By Louise Sarant (Egypt independent)
Around St. Catherine’s Monastery, encircled by the high South Sinai mountains, lie hundreds of Bedouin gardens nested in the nearby wadis, or valleys. These gardens, which were initially built during the Byzantine period by monks, hermits and settlers from around the Mediterranean, have been the responsibility of the Jabaleya Bedouins for more than a century.
A severe drought that lasted for years in the peninsula, coupled with an unprecedented amount of precipitation and snow that fell over the mountains early this year, has badly damaged some of these precious shrines to biodiversity.
Because the houses are built of stone and rooftops from a mix of rocks and sand, the continuous rainfall pushed against the roofs, which finally collapsed under the strain.
With many Bedouin families relying on these mountain orchards for their livelihood, the collapse of the buildings and fences, and the destruction of the trees was a disaster. To finance the rebuilding of these enclaves, members of the Jabaleya tribe have now launched an alternative tourism project inviting volunteers to participate in restoration efforts.

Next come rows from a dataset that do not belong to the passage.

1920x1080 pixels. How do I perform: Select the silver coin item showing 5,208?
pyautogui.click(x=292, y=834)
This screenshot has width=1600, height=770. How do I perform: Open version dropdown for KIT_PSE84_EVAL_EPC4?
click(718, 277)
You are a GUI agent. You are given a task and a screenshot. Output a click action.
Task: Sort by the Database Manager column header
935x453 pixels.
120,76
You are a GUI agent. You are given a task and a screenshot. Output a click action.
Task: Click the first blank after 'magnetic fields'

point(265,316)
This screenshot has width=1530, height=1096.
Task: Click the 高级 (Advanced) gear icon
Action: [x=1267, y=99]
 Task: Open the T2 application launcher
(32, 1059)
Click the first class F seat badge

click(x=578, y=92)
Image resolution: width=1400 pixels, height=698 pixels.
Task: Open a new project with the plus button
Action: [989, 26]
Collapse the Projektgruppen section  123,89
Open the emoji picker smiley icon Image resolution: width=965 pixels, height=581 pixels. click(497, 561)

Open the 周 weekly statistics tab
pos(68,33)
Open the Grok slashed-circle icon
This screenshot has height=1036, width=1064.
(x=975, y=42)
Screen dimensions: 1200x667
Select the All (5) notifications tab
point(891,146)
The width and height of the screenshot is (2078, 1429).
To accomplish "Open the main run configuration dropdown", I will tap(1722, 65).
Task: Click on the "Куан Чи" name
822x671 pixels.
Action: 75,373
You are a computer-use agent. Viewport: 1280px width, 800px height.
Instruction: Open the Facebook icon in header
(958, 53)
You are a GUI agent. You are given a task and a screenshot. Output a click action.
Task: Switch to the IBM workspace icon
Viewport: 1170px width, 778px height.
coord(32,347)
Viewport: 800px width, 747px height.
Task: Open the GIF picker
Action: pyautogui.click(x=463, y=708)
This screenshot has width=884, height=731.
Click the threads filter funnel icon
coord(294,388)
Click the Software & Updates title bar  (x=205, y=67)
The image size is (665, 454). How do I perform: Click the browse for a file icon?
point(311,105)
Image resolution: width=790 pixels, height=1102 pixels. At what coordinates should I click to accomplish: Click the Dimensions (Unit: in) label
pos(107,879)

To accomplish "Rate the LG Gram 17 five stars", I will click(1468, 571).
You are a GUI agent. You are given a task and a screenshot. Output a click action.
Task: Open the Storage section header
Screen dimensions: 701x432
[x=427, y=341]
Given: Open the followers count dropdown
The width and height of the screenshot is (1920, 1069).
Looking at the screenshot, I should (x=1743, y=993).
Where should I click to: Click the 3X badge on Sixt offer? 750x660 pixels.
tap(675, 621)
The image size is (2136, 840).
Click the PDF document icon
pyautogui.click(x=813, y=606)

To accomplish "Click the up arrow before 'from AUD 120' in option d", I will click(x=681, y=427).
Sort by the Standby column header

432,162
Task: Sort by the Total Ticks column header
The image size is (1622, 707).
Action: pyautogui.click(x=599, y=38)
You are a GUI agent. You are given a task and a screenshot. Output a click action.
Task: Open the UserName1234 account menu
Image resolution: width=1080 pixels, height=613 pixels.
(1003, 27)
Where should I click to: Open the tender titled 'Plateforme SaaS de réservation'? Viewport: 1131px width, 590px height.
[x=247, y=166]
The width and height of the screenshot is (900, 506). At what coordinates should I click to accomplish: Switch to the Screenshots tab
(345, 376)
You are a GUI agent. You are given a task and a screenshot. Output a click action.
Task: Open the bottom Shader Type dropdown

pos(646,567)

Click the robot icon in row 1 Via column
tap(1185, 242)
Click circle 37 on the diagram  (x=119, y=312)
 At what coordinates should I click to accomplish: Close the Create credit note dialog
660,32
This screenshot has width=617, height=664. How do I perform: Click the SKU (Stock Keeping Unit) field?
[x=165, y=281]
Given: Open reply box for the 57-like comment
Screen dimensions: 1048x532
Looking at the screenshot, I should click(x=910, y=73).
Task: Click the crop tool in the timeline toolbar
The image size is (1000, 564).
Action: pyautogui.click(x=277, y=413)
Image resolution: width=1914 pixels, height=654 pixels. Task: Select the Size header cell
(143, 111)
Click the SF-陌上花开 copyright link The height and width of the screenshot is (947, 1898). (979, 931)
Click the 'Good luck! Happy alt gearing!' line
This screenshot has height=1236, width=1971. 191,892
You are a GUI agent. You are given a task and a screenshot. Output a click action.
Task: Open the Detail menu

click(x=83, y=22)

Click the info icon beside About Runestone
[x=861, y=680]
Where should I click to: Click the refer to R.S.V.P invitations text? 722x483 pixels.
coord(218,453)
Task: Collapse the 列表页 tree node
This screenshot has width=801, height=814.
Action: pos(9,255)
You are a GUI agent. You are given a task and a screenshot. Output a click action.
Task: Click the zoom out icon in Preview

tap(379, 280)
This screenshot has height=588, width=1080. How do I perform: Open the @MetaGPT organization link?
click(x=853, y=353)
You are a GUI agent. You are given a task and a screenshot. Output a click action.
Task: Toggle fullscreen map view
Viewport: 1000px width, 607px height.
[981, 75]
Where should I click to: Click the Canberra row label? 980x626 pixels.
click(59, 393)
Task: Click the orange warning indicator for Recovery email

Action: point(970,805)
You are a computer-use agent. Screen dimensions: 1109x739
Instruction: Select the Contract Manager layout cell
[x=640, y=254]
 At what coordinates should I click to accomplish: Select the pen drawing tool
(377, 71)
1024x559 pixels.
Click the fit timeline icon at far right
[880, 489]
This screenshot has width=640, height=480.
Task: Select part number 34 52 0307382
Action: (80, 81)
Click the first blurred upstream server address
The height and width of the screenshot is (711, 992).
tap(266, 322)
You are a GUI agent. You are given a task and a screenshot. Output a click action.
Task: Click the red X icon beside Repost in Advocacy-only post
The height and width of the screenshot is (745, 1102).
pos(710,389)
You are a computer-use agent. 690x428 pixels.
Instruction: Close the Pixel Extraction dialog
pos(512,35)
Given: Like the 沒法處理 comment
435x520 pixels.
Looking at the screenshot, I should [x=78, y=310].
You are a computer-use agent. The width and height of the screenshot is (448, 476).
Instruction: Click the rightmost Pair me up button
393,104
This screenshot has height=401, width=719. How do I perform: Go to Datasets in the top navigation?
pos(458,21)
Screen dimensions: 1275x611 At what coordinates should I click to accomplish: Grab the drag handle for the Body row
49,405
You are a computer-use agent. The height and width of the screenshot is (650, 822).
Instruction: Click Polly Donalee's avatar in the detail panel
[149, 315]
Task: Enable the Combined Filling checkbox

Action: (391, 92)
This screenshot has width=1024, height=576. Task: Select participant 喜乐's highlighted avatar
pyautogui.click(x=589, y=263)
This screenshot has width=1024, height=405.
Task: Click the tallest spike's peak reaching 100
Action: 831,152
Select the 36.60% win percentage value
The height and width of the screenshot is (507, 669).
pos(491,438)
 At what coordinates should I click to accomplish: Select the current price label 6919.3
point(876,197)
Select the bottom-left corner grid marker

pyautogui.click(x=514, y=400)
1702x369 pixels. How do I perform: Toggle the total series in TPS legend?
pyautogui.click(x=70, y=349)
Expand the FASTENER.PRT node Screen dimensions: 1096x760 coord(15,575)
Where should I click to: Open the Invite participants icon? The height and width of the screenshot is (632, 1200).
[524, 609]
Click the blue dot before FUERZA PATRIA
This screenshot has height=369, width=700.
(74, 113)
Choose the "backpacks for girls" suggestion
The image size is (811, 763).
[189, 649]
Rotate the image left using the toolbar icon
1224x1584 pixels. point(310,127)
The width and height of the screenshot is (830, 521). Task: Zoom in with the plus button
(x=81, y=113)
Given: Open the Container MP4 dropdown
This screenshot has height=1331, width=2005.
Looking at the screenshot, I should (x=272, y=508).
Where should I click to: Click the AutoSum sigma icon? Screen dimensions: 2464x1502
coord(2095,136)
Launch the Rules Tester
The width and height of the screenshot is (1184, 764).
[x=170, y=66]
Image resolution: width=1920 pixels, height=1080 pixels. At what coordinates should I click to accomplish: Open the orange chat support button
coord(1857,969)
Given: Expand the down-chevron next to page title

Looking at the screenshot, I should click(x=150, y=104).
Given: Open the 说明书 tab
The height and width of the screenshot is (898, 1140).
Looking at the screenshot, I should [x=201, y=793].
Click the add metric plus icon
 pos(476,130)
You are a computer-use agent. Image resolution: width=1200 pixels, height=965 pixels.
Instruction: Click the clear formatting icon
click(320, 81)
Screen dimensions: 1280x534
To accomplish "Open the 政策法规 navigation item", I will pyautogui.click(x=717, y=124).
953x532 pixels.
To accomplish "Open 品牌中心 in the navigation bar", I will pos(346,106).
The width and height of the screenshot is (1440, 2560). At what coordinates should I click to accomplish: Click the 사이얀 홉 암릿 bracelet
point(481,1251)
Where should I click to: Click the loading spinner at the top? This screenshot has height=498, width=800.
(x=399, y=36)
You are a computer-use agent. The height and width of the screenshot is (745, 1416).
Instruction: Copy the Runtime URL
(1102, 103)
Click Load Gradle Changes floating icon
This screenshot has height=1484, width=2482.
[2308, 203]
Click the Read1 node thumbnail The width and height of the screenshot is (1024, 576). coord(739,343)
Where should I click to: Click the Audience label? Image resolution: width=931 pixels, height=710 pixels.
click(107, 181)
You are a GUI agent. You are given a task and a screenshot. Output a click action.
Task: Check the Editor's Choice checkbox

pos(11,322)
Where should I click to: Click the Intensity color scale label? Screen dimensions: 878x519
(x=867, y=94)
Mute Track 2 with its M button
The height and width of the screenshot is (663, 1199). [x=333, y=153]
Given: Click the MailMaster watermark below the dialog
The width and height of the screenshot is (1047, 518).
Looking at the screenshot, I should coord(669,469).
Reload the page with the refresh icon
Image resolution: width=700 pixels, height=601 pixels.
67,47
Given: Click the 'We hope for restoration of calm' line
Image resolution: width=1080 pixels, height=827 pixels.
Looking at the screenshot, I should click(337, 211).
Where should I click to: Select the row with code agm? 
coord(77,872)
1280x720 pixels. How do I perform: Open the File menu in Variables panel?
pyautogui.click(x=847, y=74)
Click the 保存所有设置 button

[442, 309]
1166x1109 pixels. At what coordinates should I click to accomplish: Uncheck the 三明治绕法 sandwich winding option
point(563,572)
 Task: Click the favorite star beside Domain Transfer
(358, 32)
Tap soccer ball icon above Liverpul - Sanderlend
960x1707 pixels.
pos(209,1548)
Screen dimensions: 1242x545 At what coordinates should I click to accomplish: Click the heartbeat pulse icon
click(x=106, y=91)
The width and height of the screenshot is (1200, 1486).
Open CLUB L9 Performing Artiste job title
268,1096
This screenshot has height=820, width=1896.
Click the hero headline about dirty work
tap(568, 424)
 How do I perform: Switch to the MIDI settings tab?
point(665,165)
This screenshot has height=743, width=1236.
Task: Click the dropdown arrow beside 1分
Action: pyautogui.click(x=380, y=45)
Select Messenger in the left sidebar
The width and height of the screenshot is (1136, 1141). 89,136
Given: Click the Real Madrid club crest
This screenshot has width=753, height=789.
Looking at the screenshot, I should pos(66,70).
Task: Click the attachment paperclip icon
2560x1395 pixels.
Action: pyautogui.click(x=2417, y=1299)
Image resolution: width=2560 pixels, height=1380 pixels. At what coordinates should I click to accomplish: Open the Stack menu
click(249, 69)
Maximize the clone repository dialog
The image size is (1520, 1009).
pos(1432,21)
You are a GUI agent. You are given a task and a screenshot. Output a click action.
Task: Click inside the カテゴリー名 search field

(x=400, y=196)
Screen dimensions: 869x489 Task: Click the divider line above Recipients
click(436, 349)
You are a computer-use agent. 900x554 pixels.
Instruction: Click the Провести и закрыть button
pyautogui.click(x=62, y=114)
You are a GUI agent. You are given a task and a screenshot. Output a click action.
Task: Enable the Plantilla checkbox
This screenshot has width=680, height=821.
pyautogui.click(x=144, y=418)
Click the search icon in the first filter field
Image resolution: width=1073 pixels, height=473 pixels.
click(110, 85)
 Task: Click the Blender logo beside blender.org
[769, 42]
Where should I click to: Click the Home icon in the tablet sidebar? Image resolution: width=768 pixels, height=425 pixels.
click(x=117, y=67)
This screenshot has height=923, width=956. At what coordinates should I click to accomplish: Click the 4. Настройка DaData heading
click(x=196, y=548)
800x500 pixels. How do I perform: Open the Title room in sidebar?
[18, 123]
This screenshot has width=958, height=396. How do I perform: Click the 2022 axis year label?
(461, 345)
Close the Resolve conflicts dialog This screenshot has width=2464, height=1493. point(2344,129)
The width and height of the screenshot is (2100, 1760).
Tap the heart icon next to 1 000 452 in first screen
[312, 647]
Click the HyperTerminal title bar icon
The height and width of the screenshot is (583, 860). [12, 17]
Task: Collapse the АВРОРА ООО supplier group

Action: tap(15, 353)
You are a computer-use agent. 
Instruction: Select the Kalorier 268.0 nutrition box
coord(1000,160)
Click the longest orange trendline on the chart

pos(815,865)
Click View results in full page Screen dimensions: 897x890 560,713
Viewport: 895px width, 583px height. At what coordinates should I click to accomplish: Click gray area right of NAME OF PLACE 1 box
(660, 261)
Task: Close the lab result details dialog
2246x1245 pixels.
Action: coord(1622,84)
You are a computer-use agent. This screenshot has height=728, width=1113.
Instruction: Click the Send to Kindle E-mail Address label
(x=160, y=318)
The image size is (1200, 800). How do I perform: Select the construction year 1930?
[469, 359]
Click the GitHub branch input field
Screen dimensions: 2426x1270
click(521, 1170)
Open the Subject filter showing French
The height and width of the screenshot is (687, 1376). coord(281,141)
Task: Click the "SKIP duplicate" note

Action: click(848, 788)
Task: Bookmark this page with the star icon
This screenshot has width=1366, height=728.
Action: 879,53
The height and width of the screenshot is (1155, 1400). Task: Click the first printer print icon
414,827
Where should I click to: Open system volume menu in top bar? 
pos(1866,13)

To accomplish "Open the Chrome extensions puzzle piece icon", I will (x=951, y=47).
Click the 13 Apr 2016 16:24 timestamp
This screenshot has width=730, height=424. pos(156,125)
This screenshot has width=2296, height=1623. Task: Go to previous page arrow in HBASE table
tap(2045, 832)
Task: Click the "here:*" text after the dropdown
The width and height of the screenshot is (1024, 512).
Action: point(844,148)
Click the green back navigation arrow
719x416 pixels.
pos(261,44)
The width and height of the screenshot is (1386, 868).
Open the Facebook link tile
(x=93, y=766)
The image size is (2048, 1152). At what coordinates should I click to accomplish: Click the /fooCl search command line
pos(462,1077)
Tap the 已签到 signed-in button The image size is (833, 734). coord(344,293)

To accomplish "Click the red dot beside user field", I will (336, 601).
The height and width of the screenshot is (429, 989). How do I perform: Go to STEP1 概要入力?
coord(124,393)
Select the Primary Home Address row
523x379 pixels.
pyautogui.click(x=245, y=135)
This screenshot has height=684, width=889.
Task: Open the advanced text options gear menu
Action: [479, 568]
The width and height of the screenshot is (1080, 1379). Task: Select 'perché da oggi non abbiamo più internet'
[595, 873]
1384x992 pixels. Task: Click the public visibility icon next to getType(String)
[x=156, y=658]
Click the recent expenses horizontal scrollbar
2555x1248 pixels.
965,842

Entitled “Help Rebuild the Bedouin Gardens and Discover the Sinai High Mountains,” the project is still in its early stages but tribe members plan to bring visitors to the gardens to stay with local families and help with reconstruction work. They will also be asked to provide a donation directly to gardeners to hire workers, buy building materials and cover transportation costs.
“These gardens provide livelihoods for us, as there are no job opportunities in the city,” says Sayed Musa, the Bedouin man from the area in charge of the project, who has 10 years experience as a safari and trekking guide. “The situation for many families is now extremely tense. They have lost all their income and are no longer self-sufficient for food.”